• [Work to be completed]: Repeat the following lines exactly and nothing else: the line containing "Click the blue 찾기" and each line after it through the end of the listing.

• [Excerpted data]:
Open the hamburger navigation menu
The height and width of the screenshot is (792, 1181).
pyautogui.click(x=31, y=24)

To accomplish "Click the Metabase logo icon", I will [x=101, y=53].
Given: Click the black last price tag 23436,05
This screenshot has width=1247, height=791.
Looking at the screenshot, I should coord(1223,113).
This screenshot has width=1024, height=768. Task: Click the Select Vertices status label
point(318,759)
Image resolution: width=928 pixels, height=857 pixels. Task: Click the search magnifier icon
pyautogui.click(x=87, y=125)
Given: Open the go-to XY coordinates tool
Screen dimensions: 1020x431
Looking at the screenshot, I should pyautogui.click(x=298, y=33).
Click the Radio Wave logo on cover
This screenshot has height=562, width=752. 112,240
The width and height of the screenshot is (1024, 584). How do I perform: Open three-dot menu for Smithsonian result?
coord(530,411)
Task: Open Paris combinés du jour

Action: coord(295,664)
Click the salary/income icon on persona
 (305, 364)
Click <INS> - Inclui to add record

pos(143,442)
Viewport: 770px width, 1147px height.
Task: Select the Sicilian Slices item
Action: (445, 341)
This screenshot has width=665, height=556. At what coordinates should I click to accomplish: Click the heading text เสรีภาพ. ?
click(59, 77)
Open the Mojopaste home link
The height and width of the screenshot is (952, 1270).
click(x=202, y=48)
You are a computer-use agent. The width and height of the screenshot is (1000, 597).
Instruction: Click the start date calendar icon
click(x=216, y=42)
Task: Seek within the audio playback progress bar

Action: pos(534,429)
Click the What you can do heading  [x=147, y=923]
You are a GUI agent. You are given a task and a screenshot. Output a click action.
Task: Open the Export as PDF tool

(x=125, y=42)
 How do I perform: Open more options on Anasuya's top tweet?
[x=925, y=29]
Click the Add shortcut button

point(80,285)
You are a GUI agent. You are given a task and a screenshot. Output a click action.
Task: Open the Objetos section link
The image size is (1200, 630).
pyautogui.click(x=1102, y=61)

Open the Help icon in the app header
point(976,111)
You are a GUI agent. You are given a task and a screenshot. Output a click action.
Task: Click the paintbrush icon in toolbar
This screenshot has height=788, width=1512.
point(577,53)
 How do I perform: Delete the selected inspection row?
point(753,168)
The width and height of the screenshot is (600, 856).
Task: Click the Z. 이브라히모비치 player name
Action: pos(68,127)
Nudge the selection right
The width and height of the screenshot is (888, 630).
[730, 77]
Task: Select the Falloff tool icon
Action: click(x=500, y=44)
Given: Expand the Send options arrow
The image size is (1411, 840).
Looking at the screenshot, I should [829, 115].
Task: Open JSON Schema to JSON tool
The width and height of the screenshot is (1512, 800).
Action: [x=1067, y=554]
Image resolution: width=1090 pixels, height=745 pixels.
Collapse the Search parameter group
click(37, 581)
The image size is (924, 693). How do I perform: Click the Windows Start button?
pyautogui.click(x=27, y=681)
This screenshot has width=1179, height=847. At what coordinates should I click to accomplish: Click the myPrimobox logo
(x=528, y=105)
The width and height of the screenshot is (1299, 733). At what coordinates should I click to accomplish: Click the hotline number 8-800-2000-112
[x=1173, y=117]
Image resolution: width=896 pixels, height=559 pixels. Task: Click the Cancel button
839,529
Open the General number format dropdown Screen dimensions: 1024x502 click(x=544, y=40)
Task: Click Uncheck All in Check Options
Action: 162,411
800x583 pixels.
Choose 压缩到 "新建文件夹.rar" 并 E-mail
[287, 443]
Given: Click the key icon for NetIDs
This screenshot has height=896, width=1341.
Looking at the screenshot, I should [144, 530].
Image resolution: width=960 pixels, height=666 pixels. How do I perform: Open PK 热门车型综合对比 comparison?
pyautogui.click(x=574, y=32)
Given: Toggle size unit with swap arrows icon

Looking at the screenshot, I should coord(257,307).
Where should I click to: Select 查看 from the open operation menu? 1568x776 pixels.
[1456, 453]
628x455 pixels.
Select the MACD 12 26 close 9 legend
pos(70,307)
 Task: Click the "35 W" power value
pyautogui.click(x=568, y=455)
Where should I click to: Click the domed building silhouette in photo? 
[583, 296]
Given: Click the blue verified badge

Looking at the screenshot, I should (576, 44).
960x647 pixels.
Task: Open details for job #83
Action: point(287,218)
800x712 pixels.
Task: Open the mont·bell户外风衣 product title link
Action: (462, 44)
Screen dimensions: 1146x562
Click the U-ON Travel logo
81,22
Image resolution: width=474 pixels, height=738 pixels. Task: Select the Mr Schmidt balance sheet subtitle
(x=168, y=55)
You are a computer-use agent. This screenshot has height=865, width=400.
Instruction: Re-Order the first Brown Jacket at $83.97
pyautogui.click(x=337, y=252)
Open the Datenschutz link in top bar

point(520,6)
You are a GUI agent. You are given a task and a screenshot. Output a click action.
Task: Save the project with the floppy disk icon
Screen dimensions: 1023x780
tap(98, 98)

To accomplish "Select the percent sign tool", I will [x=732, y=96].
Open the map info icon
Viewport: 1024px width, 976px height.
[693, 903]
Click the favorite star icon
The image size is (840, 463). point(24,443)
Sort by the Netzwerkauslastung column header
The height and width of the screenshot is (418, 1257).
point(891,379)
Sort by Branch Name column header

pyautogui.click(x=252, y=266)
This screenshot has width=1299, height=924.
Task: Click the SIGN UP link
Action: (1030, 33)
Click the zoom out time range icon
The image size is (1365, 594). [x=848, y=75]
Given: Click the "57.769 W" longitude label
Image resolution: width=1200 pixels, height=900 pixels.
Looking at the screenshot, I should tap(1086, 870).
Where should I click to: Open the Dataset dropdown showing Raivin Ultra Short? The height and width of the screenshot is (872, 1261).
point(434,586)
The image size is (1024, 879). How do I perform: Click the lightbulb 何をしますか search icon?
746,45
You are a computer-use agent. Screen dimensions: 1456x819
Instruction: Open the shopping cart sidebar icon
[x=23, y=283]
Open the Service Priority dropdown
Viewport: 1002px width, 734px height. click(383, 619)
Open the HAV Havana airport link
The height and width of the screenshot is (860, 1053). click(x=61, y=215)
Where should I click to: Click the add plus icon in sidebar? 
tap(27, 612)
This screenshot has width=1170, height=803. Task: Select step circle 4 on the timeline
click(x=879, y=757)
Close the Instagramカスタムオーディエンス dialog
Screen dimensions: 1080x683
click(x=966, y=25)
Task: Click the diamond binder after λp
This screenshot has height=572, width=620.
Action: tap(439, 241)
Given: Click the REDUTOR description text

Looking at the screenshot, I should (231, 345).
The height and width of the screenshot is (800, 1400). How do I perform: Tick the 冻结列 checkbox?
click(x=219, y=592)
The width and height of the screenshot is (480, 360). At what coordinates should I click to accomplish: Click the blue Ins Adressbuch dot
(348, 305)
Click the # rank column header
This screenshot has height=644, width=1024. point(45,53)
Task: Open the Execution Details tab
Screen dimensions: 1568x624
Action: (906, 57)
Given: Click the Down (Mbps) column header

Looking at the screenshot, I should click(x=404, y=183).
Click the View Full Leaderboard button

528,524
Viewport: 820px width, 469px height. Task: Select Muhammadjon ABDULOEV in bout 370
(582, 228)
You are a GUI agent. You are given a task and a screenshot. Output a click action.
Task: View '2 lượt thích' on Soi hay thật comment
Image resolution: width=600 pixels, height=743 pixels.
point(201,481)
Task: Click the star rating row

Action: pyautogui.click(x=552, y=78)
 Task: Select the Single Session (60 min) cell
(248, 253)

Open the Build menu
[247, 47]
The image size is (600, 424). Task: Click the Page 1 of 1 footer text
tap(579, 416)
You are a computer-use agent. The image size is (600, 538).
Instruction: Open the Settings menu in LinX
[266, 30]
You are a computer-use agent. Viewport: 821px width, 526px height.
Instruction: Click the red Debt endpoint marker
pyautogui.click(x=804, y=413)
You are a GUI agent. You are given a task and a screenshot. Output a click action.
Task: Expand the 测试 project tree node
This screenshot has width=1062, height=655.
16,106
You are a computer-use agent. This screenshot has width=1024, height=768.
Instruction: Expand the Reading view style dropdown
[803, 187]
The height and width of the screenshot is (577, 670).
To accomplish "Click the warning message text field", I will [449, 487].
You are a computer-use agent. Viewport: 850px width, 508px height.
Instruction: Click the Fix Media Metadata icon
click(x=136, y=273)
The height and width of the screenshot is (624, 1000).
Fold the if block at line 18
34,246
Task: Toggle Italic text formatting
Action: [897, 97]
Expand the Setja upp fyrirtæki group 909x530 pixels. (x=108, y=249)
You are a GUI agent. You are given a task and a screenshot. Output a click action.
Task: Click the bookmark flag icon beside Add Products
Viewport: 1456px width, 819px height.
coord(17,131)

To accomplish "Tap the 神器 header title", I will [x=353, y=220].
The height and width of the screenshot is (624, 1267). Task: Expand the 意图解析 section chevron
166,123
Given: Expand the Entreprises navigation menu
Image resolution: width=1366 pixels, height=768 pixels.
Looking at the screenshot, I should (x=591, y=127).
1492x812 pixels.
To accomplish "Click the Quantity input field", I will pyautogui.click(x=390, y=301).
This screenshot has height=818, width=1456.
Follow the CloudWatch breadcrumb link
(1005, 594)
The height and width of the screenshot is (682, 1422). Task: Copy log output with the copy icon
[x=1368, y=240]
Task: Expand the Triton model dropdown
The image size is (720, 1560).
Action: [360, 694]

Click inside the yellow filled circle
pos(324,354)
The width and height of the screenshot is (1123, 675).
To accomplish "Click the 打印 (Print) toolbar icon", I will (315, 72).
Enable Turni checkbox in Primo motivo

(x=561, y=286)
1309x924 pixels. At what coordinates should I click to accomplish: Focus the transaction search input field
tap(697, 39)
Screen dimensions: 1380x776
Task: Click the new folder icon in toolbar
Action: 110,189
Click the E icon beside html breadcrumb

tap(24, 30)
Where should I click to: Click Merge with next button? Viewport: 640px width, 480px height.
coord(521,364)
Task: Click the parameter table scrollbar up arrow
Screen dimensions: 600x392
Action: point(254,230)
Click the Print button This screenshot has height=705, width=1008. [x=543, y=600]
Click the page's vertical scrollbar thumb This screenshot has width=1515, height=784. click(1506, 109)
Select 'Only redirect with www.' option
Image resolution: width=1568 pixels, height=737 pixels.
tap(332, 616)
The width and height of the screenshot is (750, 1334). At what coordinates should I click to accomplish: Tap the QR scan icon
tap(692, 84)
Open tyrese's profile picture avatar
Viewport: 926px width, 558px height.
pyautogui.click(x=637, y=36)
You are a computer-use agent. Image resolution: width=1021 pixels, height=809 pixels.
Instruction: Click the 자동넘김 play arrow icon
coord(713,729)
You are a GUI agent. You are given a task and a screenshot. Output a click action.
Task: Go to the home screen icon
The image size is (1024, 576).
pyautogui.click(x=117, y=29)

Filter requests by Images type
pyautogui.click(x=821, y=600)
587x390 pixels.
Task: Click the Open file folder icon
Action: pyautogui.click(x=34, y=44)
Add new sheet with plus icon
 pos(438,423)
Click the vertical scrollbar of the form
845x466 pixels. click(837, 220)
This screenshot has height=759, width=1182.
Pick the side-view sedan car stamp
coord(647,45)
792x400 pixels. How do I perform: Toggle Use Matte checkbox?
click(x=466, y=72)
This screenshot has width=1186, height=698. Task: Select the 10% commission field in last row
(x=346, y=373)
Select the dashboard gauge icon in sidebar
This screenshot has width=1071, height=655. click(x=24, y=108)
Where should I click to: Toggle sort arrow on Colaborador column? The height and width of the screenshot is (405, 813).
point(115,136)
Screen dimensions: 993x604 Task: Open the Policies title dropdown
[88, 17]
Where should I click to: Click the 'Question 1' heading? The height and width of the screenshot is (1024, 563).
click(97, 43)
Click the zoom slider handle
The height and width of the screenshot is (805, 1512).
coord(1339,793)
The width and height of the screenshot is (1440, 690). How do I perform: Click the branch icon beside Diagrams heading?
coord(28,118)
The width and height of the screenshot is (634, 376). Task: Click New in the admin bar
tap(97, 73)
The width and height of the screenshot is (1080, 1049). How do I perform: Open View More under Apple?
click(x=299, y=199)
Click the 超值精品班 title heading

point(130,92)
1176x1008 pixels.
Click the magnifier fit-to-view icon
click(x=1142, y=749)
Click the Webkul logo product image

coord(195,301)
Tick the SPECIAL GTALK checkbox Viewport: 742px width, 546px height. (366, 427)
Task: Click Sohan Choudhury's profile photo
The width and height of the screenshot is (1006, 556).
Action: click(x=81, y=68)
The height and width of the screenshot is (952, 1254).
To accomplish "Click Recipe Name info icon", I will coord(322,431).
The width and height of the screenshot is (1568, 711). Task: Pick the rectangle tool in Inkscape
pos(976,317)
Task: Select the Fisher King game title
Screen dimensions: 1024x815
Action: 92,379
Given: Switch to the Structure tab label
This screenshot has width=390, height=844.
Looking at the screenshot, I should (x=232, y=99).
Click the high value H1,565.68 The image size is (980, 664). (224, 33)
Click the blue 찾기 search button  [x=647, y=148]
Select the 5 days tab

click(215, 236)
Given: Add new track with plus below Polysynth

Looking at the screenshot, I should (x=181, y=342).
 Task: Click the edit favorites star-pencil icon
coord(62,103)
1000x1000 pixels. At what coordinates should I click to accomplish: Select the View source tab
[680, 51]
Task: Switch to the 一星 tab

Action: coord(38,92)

• [Answer below]:
Click the blue 찾기 search button  [x=647, y=148]
Select the 5 days tab

click(215, 236)
Given: Add new track with plus below Polysynth

Looking at the screenshot, I should (x=181, y=342).
 Task: Click the edit favorites star-pencil icon
coord(62,103)
1000x1000 pixels. At what coordinates should I click to accomplish: Select the View source tab
[680, 51]
Task: Switch to the 一星 tab

Action: coord(38,92)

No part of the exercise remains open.